● **THE PROBLEM**:
Collect the lines of the entries where "Spaniens" shows up.

● **SOURCE INFORMATION**:
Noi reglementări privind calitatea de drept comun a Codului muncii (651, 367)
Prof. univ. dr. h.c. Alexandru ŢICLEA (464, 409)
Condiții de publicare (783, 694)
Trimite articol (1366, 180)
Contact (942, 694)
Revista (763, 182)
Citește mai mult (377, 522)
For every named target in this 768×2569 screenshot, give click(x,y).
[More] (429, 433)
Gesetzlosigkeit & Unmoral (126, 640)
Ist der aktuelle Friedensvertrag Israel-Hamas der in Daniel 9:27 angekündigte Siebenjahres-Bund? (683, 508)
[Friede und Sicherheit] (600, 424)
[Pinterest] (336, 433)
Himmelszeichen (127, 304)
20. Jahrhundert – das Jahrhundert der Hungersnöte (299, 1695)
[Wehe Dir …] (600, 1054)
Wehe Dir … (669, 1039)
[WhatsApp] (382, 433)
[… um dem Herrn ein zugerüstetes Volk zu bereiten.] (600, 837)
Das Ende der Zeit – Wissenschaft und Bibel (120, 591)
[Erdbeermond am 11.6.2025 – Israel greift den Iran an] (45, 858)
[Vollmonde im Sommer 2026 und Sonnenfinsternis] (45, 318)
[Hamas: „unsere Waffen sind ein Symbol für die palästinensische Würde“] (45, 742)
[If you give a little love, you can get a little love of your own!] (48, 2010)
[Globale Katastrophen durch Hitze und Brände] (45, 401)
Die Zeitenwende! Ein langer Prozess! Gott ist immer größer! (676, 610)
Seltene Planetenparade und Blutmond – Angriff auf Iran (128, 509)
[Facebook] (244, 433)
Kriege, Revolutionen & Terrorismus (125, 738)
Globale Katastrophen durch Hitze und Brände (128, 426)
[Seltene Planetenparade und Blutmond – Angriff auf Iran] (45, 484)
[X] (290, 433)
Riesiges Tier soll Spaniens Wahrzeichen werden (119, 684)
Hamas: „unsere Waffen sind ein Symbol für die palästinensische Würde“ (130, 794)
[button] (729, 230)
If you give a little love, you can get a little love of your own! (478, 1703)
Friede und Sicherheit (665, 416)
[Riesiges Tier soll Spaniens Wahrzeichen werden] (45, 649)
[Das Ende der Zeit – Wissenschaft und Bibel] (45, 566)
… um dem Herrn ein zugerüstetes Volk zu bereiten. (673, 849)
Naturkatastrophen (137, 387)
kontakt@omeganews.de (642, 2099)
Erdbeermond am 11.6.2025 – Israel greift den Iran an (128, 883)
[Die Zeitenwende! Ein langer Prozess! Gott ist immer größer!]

● **WORKED SOLUTION**:
Riesiges Tier soll Spaniens Wahrzeichen werden (119, 684)
[Riesiges Tier soll Spaniens Wahrzeichen werden] (45, 649)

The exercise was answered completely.